I use goodreads.com too!  Isn't it great?  I'm way quote-happy, I'm up to 18 pages of them.  I'm robin.goodfellow there, too.  Who are you?


~robin


----------



## Britt (Feb 8, 2009)

On Facebook there is an application (I think it's called Visual Bookshelf) where you can keep track of books you've read, want to read, own, are currently reading, etc. and rate them as well as write reviews. Mine only has a little more than 100, just the ones I could think of off the top of my head, because I don't have the patience or the memory to think back to every single book I've ever read! There is also a website called Daytum (http://www.daytum.com) that lets you keep track of any kind of data you want via graphs, lists, etc. It's still in beta mode, though, so it takes a while to get an invite, but it's pretty cool. Once I get my Kindle I'm going to start keeping track of all kinds of Kindle-related things!


----------



## robin.goodfellow (Nov 17, 2008)

Goodreads.com also has a Facebook application.

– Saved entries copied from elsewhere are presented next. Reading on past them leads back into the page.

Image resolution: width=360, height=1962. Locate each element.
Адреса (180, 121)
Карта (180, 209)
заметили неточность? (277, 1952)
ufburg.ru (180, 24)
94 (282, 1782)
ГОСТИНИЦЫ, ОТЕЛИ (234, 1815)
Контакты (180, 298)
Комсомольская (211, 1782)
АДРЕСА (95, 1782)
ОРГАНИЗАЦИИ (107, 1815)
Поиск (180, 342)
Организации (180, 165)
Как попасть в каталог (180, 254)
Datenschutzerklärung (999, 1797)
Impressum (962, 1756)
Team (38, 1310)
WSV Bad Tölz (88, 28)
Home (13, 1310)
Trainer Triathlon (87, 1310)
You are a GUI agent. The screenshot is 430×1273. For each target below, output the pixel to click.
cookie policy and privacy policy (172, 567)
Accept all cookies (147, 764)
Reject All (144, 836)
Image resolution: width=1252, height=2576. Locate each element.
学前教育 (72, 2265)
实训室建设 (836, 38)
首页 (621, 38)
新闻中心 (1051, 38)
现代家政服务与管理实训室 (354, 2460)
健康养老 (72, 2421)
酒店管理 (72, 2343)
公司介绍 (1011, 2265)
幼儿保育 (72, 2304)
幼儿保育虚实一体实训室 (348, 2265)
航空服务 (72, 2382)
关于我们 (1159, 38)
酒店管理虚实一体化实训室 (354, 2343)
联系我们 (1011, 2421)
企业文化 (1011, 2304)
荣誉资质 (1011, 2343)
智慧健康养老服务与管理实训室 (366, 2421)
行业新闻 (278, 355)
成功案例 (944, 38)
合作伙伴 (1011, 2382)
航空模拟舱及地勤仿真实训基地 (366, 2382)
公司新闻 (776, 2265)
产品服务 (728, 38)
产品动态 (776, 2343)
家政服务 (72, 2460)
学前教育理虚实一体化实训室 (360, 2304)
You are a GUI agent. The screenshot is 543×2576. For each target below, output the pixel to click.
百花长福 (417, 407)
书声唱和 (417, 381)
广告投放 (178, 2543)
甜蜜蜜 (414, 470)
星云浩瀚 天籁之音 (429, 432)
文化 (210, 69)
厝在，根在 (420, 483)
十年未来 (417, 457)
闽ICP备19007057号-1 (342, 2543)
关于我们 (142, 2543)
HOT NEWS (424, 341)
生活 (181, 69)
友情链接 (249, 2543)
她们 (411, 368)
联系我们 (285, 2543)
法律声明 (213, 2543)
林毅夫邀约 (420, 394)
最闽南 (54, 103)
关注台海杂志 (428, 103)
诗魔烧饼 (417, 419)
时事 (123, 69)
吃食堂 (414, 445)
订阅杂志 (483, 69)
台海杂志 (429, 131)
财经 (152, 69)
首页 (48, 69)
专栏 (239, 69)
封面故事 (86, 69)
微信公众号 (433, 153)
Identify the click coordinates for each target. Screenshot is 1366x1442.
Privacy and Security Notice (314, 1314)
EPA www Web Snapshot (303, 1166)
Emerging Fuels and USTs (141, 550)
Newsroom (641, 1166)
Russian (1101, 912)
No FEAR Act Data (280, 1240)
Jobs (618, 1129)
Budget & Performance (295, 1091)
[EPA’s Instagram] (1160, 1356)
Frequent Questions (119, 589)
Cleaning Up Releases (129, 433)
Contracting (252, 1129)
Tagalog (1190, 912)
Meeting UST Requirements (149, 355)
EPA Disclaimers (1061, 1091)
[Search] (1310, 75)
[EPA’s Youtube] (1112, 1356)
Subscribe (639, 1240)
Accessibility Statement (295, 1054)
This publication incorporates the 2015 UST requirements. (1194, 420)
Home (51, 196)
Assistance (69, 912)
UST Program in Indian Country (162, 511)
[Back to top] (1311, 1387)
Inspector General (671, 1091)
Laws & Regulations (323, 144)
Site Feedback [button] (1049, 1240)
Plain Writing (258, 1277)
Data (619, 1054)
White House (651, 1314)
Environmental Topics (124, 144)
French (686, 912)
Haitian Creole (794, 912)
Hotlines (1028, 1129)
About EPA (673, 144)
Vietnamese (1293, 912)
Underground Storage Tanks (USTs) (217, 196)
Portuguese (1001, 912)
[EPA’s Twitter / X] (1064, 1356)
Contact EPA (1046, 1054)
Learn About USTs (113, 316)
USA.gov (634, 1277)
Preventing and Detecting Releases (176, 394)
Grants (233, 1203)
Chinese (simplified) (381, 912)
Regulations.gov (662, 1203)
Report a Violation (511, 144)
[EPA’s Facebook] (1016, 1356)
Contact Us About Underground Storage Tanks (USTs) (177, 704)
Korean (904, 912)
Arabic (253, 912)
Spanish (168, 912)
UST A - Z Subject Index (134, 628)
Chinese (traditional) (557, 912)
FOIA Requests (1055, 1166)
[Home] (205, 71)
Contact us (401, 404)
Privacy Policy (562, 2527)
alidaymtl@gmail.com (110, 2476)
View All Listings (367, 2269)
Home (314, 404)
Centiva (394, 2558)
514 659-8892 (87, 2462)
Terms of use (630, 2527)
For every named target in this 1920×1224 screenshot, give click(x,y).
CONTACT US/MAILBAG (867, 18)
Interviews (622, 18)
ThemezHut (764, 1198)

It seems to work intermittently, but last time I updated my currently-reading list, it updated at Facebook too.


----------



## ConnieK (Jan 7, 2009)

Wow - I had no idea there were so many book tracking resources out there.  

Robin - I only use goodreads.com to track my own books and read reviews.  I've never communicated with others on that board (other than "friends" who have contacted me (or vice versa) directly through that board) and can't seem to figure out what tool to use on there to find you.  I think I'm just listed there as "Connie".

Crazy, I know -  but I'm somewhat forbidden from using facebook and myspace so I have absolutely no idea how those sites work.  (my husband is a college b-ball coach and his athletic department prohibits all coaches and athletes from participating on those sites so he's asked me to respect that as well)

Glad you liked the suggestions!


----------



## robin.goodfellow (Nov 17, 2008)

Not crazy at all.  My own employer asks that we refrain from having myspace or Facebook sites, especially if we're going to conduct ourselves like complete imbeciles.  So I of course have one under a totally, totally different name.

And as much as possible. I try to refrain from acting like a complete imbecile in cyberspace.  And my friends have sent a good many pictures (to be clear: NOT OF ME!!!) that I've had to take down just in case someone in human resources has a sense of humor like mine and is insufficiently occupied.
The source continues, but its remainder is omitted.